The following year, when I went back during our workshop, I experimented with neutral density filters, long exposure, and black-and-white processing with high contrast. My goal was to branch out and avoid putting the same image in my portfolio. But even though it’s different from the previous year’s image, it’s a superficial difference, and it’s not a better shot. The intense post-processing doesn’t suit my impression of the subject. Not to mention that I hardly branched out anyway. Aside from minor differences in clouds and snow, they could have been taken minutes apart from each other and you’d never know.
When I found myself back at the same location a couple weeks ago, I no longer felt any excitement for the scene or that particular shot. I was almost relieved when a cloud covered the mountain and gave me an excuse not to take the picture.
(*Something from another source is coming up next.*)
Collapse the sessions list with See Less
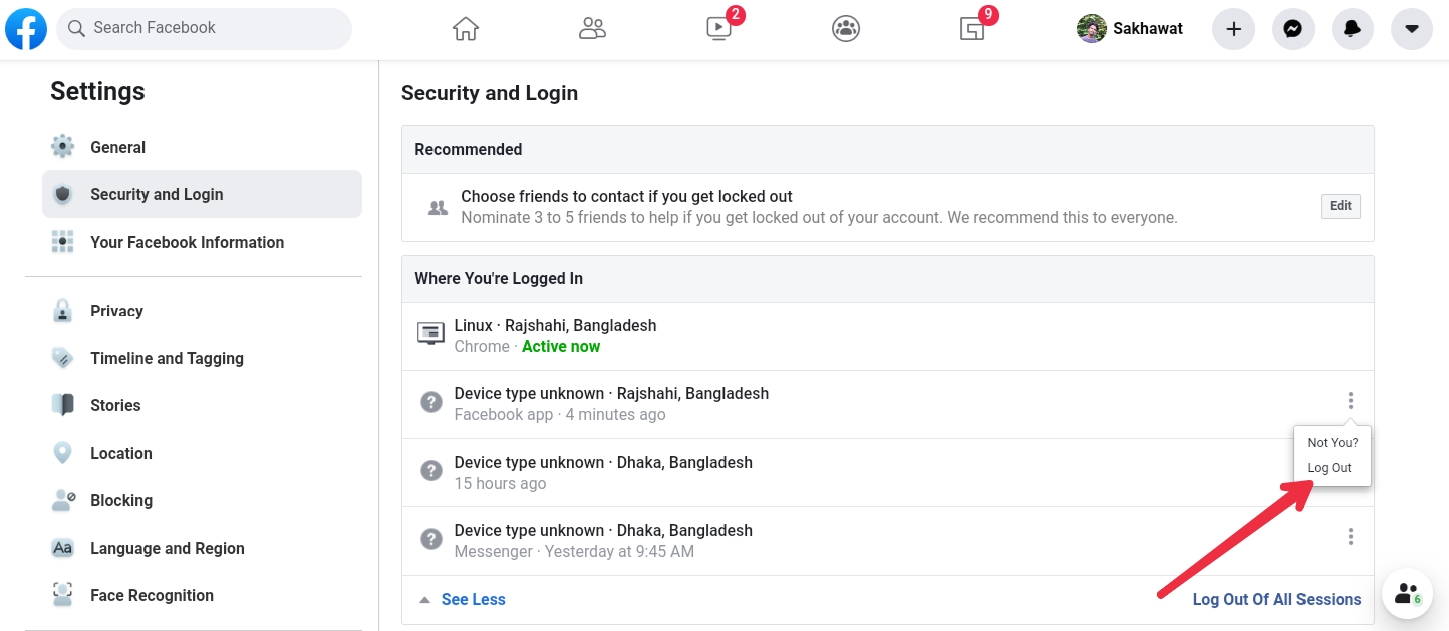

But something surprising happened. For the first time at this location in at least few years, I felt a sudden inspiration to take pictures.
It wasn’t of the obvious subject, which was still covered by clouds, but instead in the exact opposite direction with a 240mm telephoto lens. My tripod stood in the same spot as previous years, but my composition gave no indication that it was the same place at all. The image I took is one of my favorites of this year’s workshop.
Is it better than the 2018 image? Maybe not. But I like it more. It’s the first time in years that I’ve taken a “new” photo at that location rather than re-using an old composition. It feels deliberate, emotional, and meaningful to me. This image opened up a mental block I had, and next year, I can’t wait to go back to this location and try out some new compositions. I haven’t exhausted this location at all, not by a long shot.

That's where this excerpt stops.